Der Roman beschreibt auch, woraus man Kraft schöpft. Was stark und selbstbewusst macht.

Und er beschreibt die Kraft der Geschichten. Geschichten lehren uns die Vergangenheit, lassen uns verstehen. Sie geben uns einen Platz in ihr und zeigen uns Wege auf. Geschichten geben all dem was war ein SEIN. Die Geschichten ziehen sich als roter Faden durch den Roman. Man kann vielleicht sagen, dass der ganze Roman eine Sammlung von Geschichten ist.

Yaa Gyasi zeigt mit ihrem Debut einen überaus reifen und umfassenden Blick auf die Welt. Sie zeichnet die die Protagonisten im Kontext mit der politischen und gesellschaftlichen Entwicklung. Rituale, Träume, Visionen und die Geister der Vorfahren sind für sie ein selbstverständlicher Bestandteil der afrikanischen Kultur und finden ihren Platz in diesem Buch.

Auf der letzten Buchseite befindet sich ein Stammbaum, der mir als Orientierung hilfreich war.

Stellenweise fand ich die Handlung etwas konstruiert. Das ist jedoch der einzige Kritikpunkt von meiner Seite.
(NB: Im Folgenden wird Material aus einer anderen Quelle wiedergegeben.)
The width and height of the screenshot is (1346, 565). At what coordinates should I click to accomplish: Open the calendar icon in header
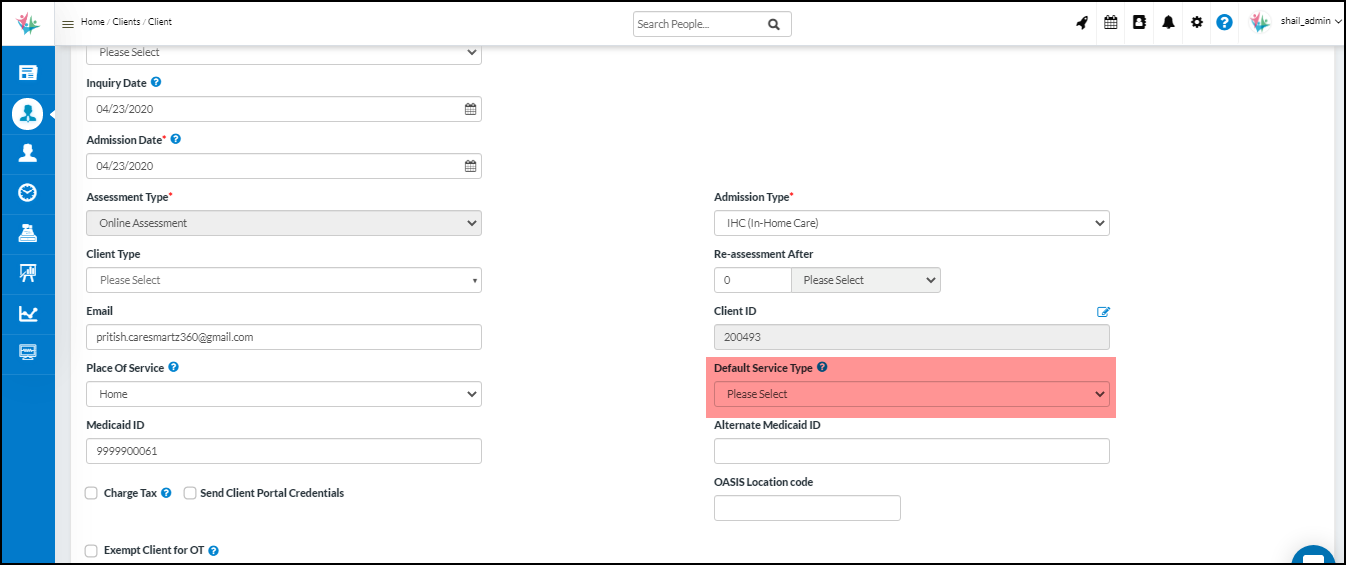[x=1110, y=23]
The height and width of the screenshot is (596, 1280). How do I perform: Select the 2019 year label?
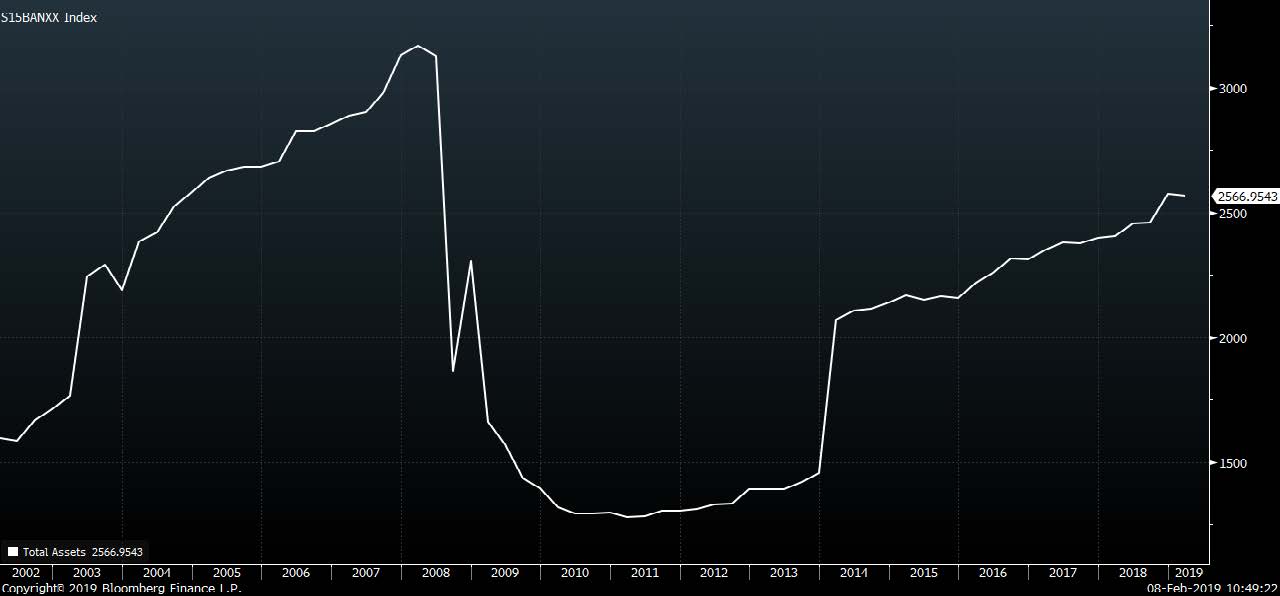pyautogui.click(x=1188, y=573)
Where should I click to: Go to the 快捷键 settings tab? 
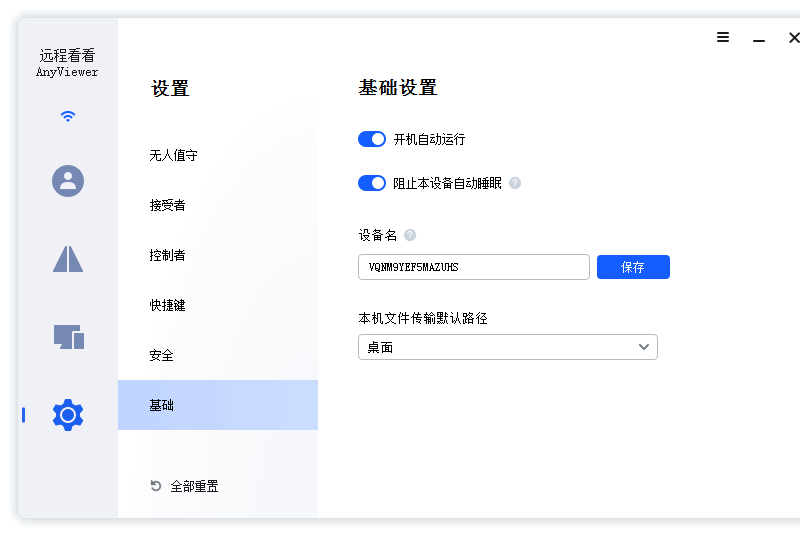pyautogui.click(x=168, y=305)
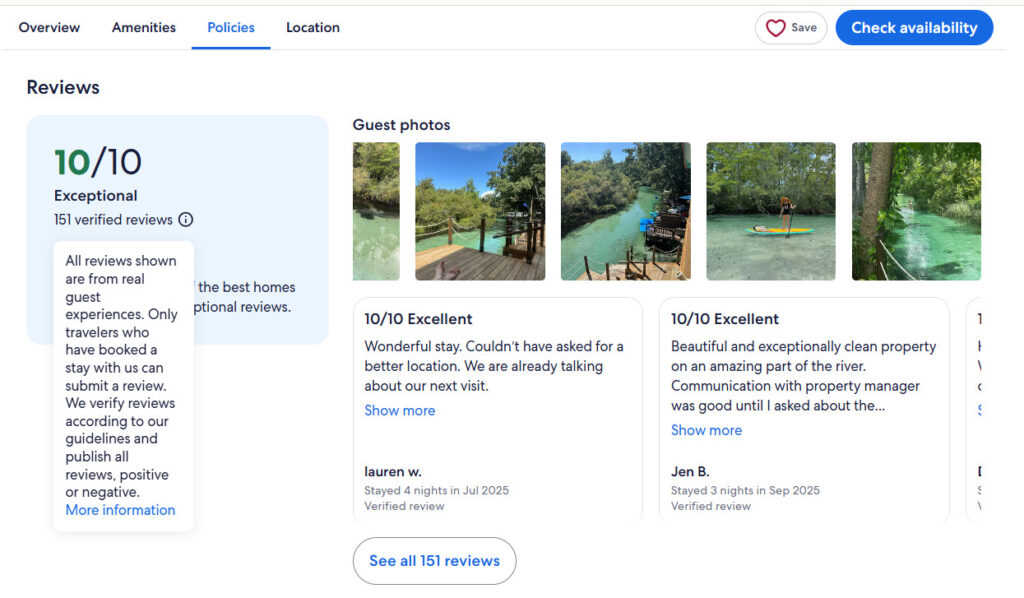Show more of lauren w.'s review
This screenshot has width=1024, height=598.
coord(399,410)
Das Buch hat mich von Geschichte zu Geschichte weitergetragen. Alle Personen wurden für mich klar sichtbar. Was angedeutet wurde, hat sich im weiteren Verlauf zu einem Gesamtbild geformt. Die Weise, wie sie unvorstellbares in fassbare Worte geschrieben hat, fand ich meisterhaft.

Der Schreibstil wird dem Thema gerecht, er ist nicht zu „laut“, doch auf sanfte Art eindringlich.

Ich empfehle diesen Roman aufgrund seiner Qualität und seiner Aktualität. Denn auch wenn heute Sklaverei weltweit verboten ist, werden noch zahlreiche Menschen ausgebeutet und sind der Willkür anderer ausgeliefert.